Kadisbun Riau: Tata Kelola Berkelanjutan Industri Sawit Sangat Penting

Pekanbaru, Rakyat45.com – Dengan potensi kuat memajukan ketahanan pangan dan energi nasional, tidak dipungkiri dinamika kebijakan dan tata kelola Industri kelapa sawit belum optimal dan menjadi tantangan besar yang dihadapi termasuk oleh Riau.

“Mudah-mudahan Riau bisa lebih baik dalam tata kelola yang berkelanjutan dan berkontribusi lebih besar pada pembangunan ekonomi daerah,” kata Kepala Dinas Perkebunan (Kadisbun) Provinsi Riau, Syahrial Abdi saat acara buka bersama Gabungan Pengusaha Kelapa Sawit Indonesia (Gapki) cabang Riau.

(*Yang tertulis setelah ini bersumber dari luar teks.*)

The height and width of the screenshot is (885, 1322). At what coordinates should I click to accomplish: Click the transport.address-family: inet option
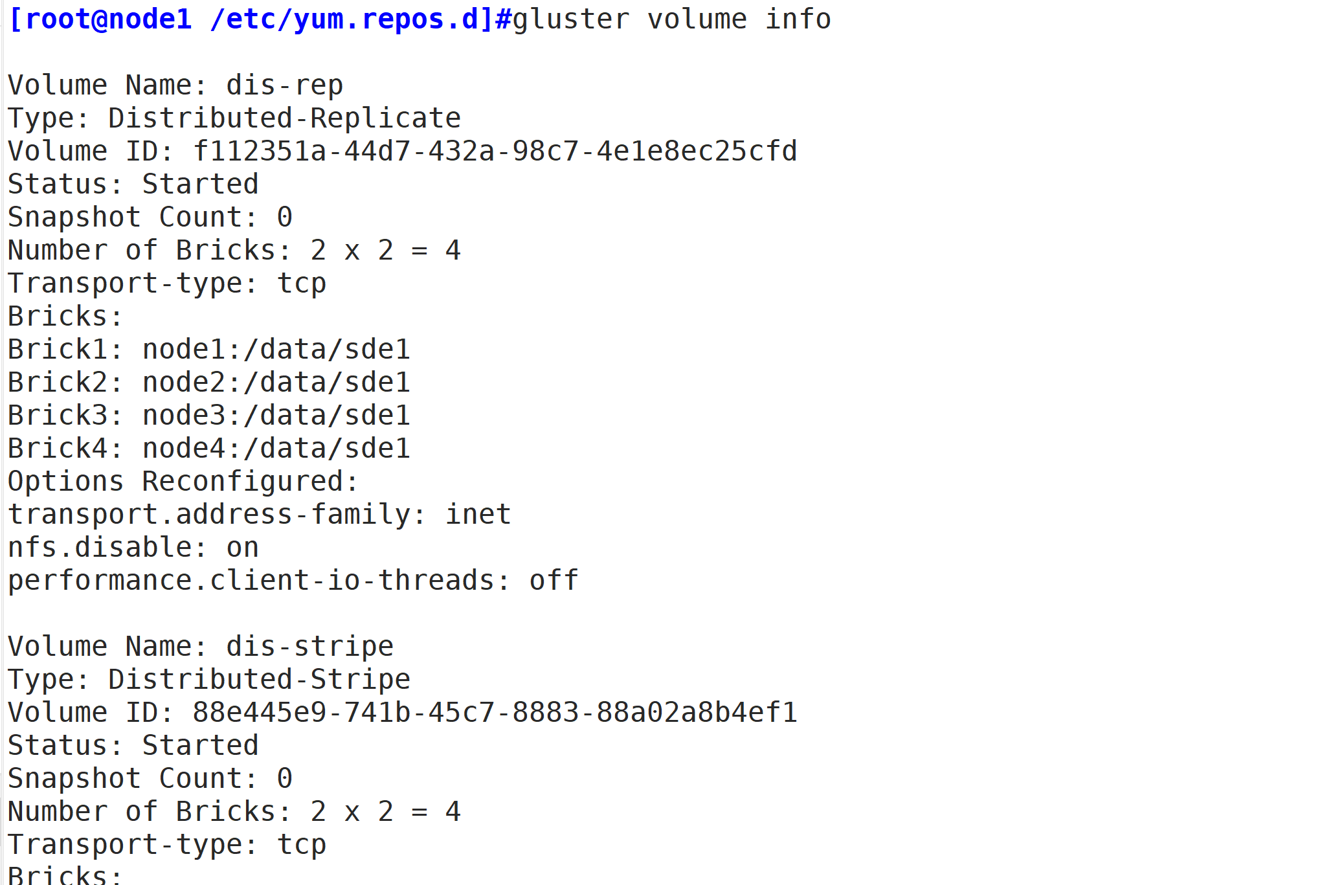[260, 515]
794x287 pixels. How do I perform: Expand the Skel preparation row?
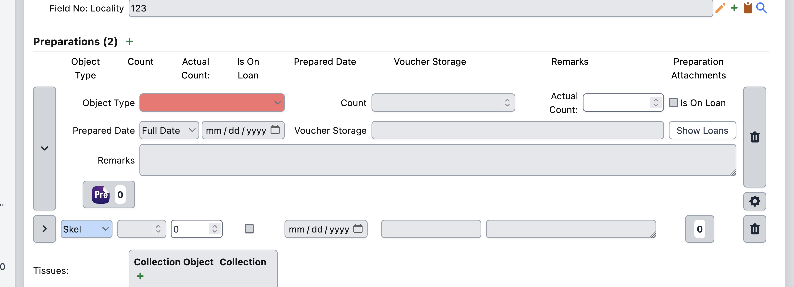(44, 229)
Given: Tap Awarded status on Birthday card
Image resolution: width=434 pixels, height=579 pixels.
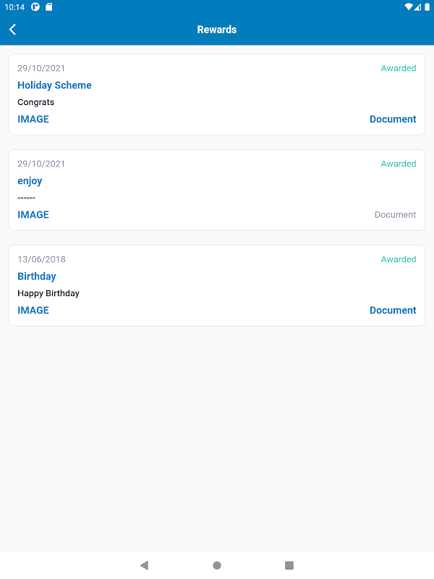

Kadisbun Riau menjelaskan, Pemerintah daerah mendorong pelaku usaha, utamanya perusahaan, bisa lebih taat terhadap peraturan yang ada, salah satunya dengan bergabung dalam asosiasi seperti Gapki yang memiliki komitmen terhadap hukum yang berlaku di Indonesia.

“Baru25% dari total perkebunan sawit yang ada di Riau yang sudah tertib administrasi, dengan sebagian besar perkebunan belum memiliki izin lengkap,” ungkap Syahrial Abdi

Data dari Badan Informasi Geospasial (BIG) mengungkapkan, luasan perkebunan kelapa sawit di provinsi Riau 4 juta hektar, sementara izin usaha perkebunan (IUP) yang dimiliki perusahaan seluas 1,4 juta hektar. Adapun data ini belum dikonfirmasi oleh Kementerian Pertanian.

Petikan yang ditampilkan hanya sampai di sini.